Hoy, otros ex presidentes (o supuestamente presidenciables) de Gobierno comparecerían con armadura, y exigirían un estricto protocolo para la concesión de una entrevista, que incluiría, seguramente, la revisión de sus respuestas antes de su publicación. Adolfo Suárez compareció en chancletas y traje de baño con una toalla de la piscina al hombro, sin otro avío que su seductora sonrisa de media luna y sin ninguna condición. Confesó algo que, al contraste con las desaprensivas técnicas del marketing actual, resulta candoroso. Fue cuando le pregunté si el eslogan de su partido, "El valor del centro", no encubría una cita subliminal, justamente, al valor mostrado la noche del 23-F, cuando, en estricta soledad, junto a su aún más corajudo ministro de Defensa y vicepresidente, Gutiérrez Mellado, desoyó el temible imperativo tejeriano "¡Todo-el-mundo-al-suelo!", y permaneció incólume, como una sombra quijotesca, en su escaño. "Contra el criterio de mis asesores de imagen, me he negado sistemáticamente a utilizar la célebre fotografía del Congreso con fines de propaganda electoral. No me parecería ético", señaló.
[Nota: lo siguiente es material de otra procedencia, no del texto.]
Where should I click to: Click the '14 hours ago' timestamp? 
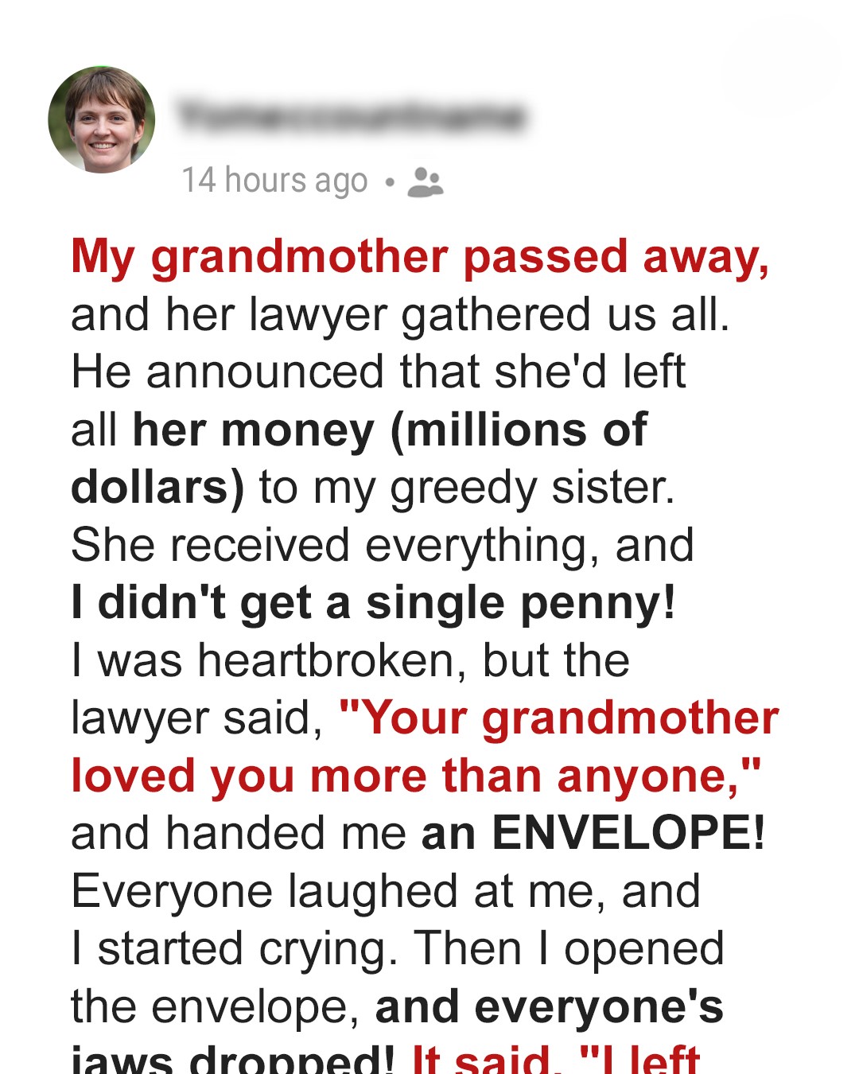[274, 181]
Adolfo Suárez era muy consciente del poder seductor de su sonrisa de media luna, que, con suma destreza, de pronto, hacía oscilar hasta el cuarto menguante de la circunspección más taciturna, cuando hablaba de asuntos severos ("Si en algo he sido intransigente es en mi convencimiento de que el Ejército debe subordinarse a las necesidades españolas, y no al revés", afirmaba), y, de pronto, la acrecentaba hasta la luna llena, con sonrisa de colgate total, bajo la tensa vena del entrecejo y la nariz aguileña, y, zas, un empático golpe en la espalda al interlocutor, cuando le tocaba atajar preguntas en exceso personales o frívolas.

"Yo no hago nudismo, ni playero ni de mi vida personal, pero siempre he practicado, en lo posible, nudismo político", afirmaba, para agregar, muy convincente: "Yo sigo estando donde me encontraba al comienzo de la Transición. Son los otros los que forman un decorado móvil que cambia su aspecto; la izquierda se derechiza y la derecha cambia de postura, según las circunstancias. Todo eso escapa a mi control, mientras que, por mi parte, continúo en el centro progresista que siempre he defendido y que, en la medida de lo posible, comencé a cumplir cuando era presidente del Gobierno".

Resulta difícil, en conclusión, no coincidir con el historiador Juan Pablo Fusi en que, con todo –pese a cierta ingravidez del personaje, o acaso por eso mismo–, "Adolfo Suárez ha sido el hombre exacto en el lugar exacto" para la convulsa Transición. Y, desde luego, le cabe la honra –que, por desgracia, ostenta todavía en rigurosa soledad– de una acción que cada vez ha resultado más y más inaudita: ante las adversidades, dimitir.